■ Work required ■
Reproduce the lines word for word, starting at the line containing "Download the IPv6 1MB test file" and ending at the line containing "Action: click(786, 71)", with both of those lines included.

■ Data for processing ■

──────

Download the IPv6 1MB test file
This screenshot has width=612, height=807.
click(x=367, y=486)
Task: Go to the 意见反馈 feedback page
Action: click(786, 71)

──────

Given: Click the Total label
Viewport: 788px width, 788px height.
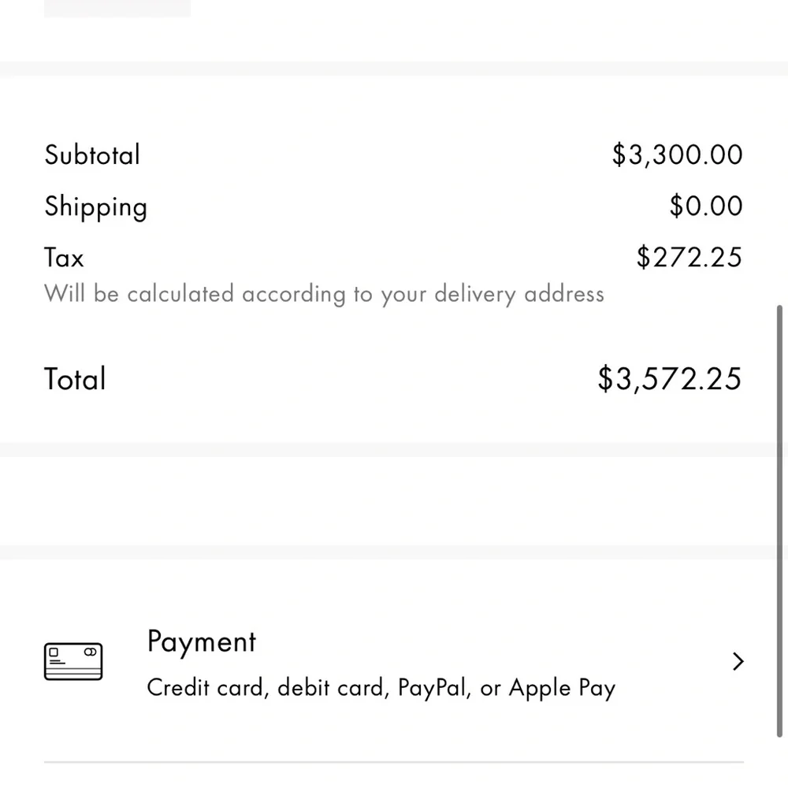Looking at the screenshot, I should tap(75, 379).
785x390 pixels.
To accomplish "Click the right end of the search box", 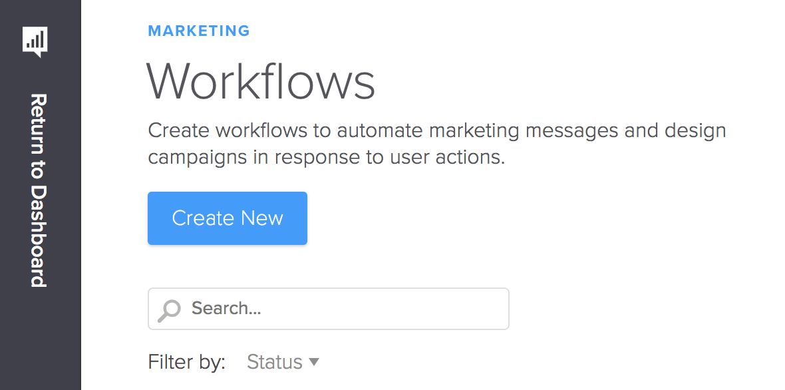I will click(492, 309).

──────

■ Response below ■
Download the IPv6 1MB test file
This screenshot has width=612, height=807.
click(x=367, y=486)
Task: Go to the 意见反馈 feedback page
Action: click(786, 71)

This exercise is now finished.